# Do you agree of disagree concerning this quote?



## Rodney Money (Mar 26, 2018)

In a piece that I am writing right now I am wanting to add a quote to each of the movements. One of the movements is called "Fallen Heroes," and I found this quote. Do you agree or disagree with what the author is saying. I am debating it in my head right now.

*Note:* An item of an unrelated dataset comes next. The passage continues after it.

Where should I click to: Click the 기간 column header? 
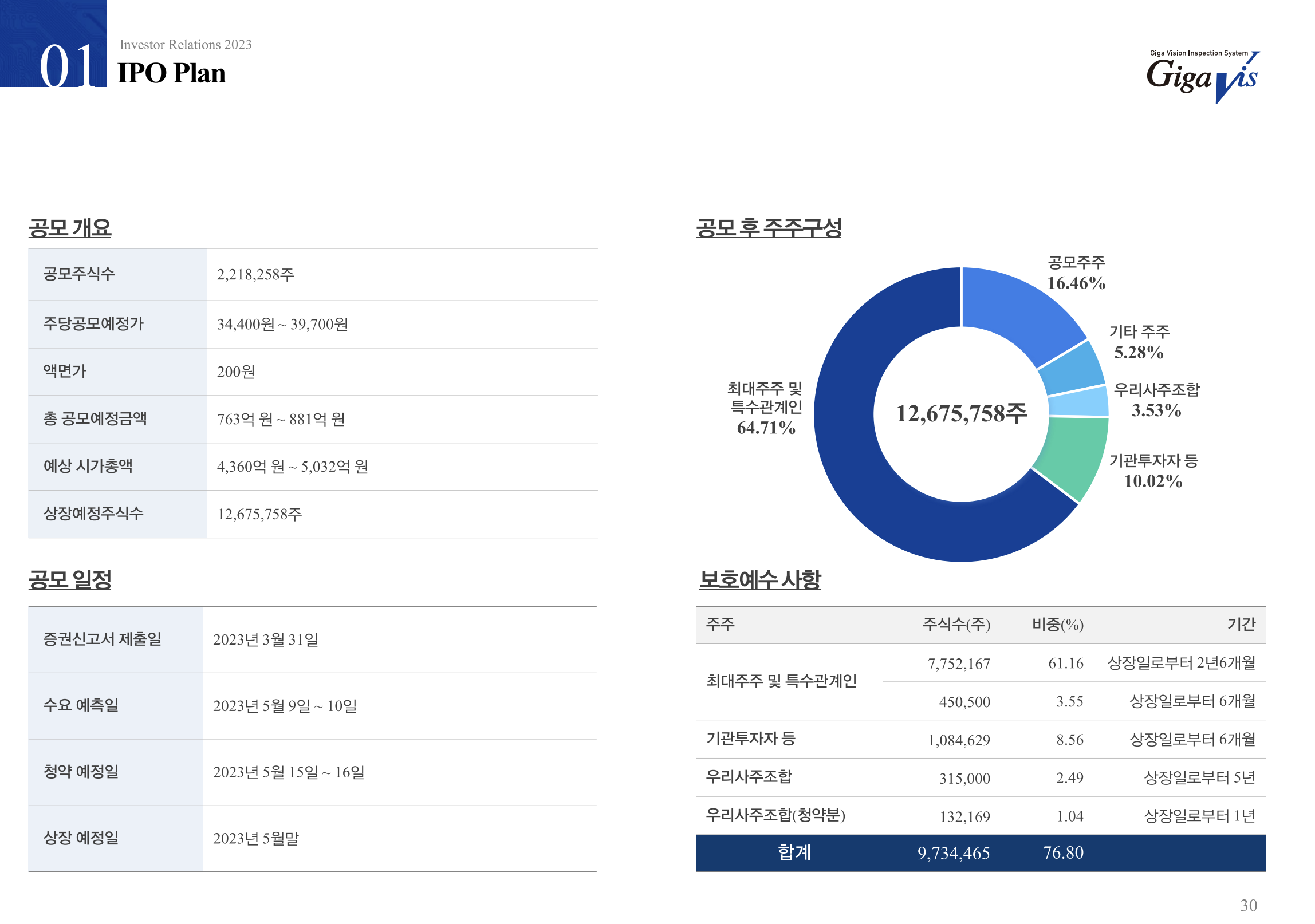pyautogui.click(x=1241, y=624)
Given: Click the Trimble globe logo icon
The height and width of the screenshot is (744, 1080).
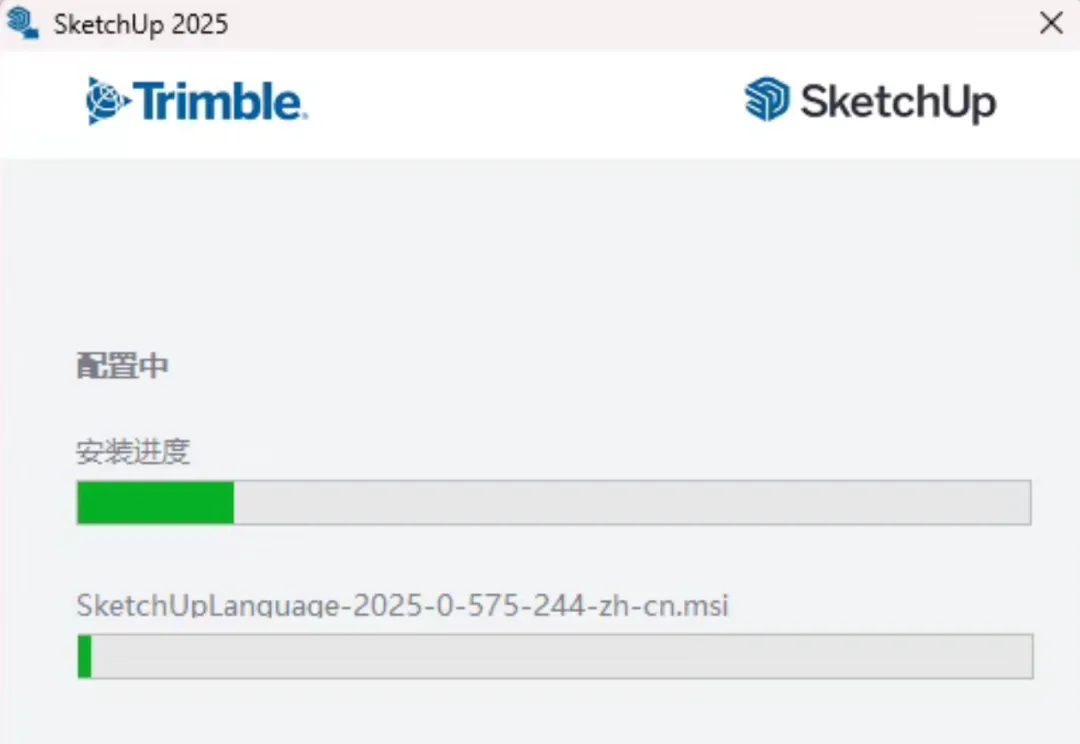Looking at the screenshot, I should (x=107, y=101).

"It is impossible to strive for the heroic life. The title of hero is bestowed by the survivors upon the fallen, who themselves know nothing of heroism." 
Johan Huizinga


----------



## JJP (Mar 26, 2018)

If you talk to war veterans, you learn that often it is bestowed on the survivors who want no such designation. Most heroes with whom I have spoken don't consider themselves as such. The often see themselves as simply lucky.


----------



## Paul T McGraw (Mar 26, 2018)

Rodney Money said:


> In a piece that I am writing right now I am wanting to add a quote to each of the movements. One of the movements is called "Fallen Heroes," and I found this quote. Do you agree or disagree with what the author is saying. I am debating it in my head right now.
> 
> "It is impossible to strive for the heroic life. The title of hero is bestowed by the survivors upon the fallen, who themselves know nothing of heroism."
> Johan Huizinga



The quote may or may not be true. More important is what message do YOU want to send? The quote seems to me to be implying that the "Fallen Heroes" are just victims, not heroes at all. Or perhaps the author is saying no one is a hero no matter what they might do or accomplish. 

This is your work, that you have thought about and worked on for years. Be very careful who you quote. Who is this Huizinga? I looked him up, and he has a bunch of rather unusual ideas. Do you want your name to be associated with his? If so, great, use the quote. If not, why not your own brief two or three sentence quote that says something you want to say?

Or you could take a quote from the Bible. Anyway, good luck with it. I am looking forward to hearing the finished concerto with soloist.


----------



## Rodney Money (Mar 26, 2018)

Paul T McGraw said:


> The quote may or may not be true. More important is what message do YOU want to send? The quote seems to me to be implying that the "Fallen Heroes" are just victims, not heroes at all. Or perhaps the author is saying no one is a hero no matter what they might do or accomplish.
> 
> This is your work, that you have thought about and worked on for years. Be very careful who you quote. Who is this Huizinga? I looked him up, and he has a bunch of rather unusual ideas. Do you want your name to be associated with his? If so, great, use the quote. If not, why not your own brief two or three sentence quote that says something you want to say?
> 
> Or you could take a quote from the Bible. Anyway, good luck with it. I am looking forward to hearing the finished concerto with soloist.


Thank you for your wise words, my friend. Truly something I need to think about more, plus it's like your words are echoing my very thoughts. Thank you, again!


----------